Dans le cas de l’avortement, ce niveau pour changer la Constitution n’a aucune chance d’être atteint actuellement. Il n’y a pas 75% des États, ni 66% des membres du Congrès américain disposés à l’approuver pour combler le vide légal qu’a entraîné l’annulation par l’actuelle Cour suprême de l’arrêt Roe v. Wade. Chaque État peut dorénavant l’interdire totalement et imposer les pénalités de son choix contre les contrevenants. Les États-Unis se retrouvent donc avec la possibilité que coexistent 50 législations différentes sur leur territoire concernant l’avortement, dans un pays où pourtant règne la libre circulation des citoyens entre tous ces états. Une situation de grande confusion.


Rappelons que, lorsque la Constitution ou les lois sont claires, la Cour suprême, respectueuse de la séparation des pouvoirs législatif et judiciaire, les applique fidèlement. Donald Trump en a fait les frais lors de sa contestation du résultat électoral en 2020. Il estimait qu’une décision de la cour lui serait favorable, puisqu’il en avait fait nommer trois membres. Mais les juges, après leur nomination à vie, prêtent serment d’appliquer fidèlement la Constitution et non les directives du président. La Cour suprême a donc rejeté unanimement sa demande. Bref, lorsque la législation est claire, la Cour suprême n’est ni conservatrice, ni libérale. Elle est simplement l’interprète fidèle de la Constitution.


Ce n’est plus le cas concernant l’avortement depuis le 22 juin 2022. Voilà donc pourquoi cette question est insoluble aux États-Unis pour l’instant. Il n’y a aucun compromis possible entre ceux qui sont « pour » et ceux qui sont « contre ». La tension sociale sur le sujet augmentera sûrement au cours des prochaines années avec des conséquences imprévisibles et possiblement violentes.

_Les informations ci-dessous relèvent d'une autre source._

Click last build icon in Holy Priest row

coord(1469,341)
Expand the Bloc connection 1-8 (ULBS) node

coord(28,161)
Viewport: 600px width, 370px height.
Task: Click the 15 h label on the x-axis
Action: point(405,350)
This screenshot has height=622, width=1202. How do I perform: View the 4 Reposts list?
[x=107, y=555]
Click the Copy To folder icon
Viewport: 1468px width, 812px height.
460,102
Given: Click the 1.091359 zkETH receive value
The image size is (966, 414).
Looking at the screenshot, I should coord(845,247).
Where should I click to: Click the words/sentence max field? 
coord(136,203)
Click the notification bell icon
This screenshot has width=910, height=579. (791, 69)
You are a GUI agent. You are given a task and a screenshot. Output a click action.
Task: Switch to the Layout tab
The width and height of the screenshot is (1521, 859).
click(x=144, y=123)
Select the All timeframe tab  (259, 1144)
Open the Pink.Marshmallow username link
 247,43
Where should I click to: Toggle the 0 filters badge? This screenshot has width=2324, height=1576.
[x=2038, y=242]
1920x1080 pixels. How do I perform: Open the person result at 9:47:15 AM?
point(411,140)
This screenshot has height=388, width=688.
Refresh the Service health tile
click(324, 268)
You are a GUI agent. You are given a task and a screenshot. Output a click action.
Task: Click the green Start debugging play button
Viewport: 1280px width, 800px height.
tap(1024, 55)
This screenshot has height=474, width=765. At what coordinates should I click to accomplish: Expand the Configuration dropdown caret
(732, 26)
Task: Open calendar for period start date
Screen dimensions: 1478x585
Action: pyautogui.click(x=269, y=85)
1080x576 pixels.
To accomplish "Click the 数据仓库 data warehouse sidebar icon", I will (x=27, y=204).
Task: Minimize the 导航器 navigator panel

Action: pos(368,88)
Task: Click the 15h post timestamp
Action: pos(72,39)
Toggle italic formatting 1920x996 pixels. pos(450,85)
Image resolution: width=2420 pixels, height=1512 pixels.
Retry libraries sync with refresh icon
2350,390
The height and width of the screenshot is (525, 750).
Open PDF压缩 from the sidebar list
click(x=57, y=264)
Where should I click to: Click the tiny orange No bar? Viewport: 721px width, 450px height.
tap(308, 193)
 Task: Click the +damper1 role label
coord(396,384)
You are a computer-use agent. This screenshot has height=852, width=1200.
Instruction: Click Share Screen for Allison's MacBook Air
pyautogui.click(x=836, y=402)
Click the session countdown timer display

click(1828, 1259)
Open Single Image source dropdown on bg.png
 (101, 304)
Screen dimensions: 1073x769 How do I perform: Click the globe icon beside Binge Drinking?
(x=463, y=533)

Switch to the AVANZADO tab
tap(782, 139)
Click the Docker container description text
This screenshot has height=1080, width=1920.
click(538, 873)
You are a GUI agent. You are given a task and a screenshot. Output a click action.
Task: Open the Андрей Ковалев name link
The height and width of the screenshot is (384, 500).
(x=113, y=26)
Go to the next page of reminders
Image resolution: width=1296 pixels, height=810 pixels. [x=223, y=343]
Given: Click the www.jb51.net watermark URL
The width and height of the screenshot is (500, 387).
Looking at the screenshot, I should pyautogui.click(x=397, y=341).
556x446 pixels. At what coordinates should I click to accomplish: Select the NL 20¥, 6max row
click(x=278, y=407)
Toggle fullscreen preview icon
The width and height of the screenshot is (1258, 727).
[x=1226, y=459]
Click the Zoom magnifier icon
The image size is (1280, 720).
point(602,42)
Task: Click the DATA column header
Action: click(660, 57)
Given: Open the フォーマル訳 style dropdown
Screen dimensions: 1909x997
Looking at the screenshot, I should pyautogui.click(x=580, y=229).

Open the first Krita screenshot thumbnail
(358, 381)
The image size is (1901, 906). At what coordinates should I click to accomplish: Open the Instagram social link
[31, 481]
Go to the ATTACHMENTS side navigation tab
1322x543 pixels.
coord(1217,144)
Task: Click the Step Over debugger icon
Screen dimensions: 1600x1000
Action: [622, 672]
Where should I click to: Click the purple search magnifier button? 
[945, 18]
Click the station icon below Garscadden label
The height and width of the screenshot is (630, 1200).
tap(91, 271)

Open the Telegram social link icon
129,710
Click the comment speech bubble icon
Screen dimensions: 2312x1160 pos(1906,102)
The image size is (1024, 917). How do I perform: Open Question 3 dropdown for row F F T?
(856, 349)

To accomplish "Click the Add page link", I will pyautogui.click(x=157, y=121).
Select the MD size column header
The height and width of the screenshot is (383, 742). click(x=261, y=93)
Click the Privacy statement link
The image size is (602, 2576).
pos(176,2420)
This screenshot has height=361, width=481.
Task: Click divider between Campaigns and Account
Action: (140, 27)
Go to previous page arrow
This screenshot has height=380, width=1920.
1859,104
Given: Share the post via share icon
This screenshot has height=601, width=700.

Dans ce pays, le nombre d’avortements a atteint un niveau maximum de 1 400 000 en 1990, soit de 339 par 1 000 femmes de 15 à 45 ans. Puis il a diminué graduellement au niveau de 638 000 en 2015, soit un niveau de 188 par 1 000 femmes de 15 à 45 ans.


Dans le monde, le nombre d’avortements est estimé à environ 40 millions par année, dont plus de 20 millions sont effectués dans les pays en développement, de manière illégale et dans des conditions d’hygiène précaires. Seulement 39% de la population de la planète vit là où les interruptions volontaires de grossesse sont légales à diverses conditions.


Rappelons que l’avortement est un choix personnel d'une femme à disposer de son corps. En nier l’existence ne le fera pas disparaitre. L’antique débat sur l’avortement continuera donc encore longtemps à remuer les sociétés humaines; et malgré la criminalisation qui revient en force dans plusieurs États des États-Unis d’Amérique, elle ne fera pas disparaitre la réalité que des femmes refusent de poursuivre une grossesse pour des raisons qui leur appartiennent. Les positions des pro-vie (anti-avortement) et des pro-choix (pro-avortement) s’avèrent absolument irréconciliables et continueront malheureusement à déchirer la société américaine et à provoquer parfois des débordements violents.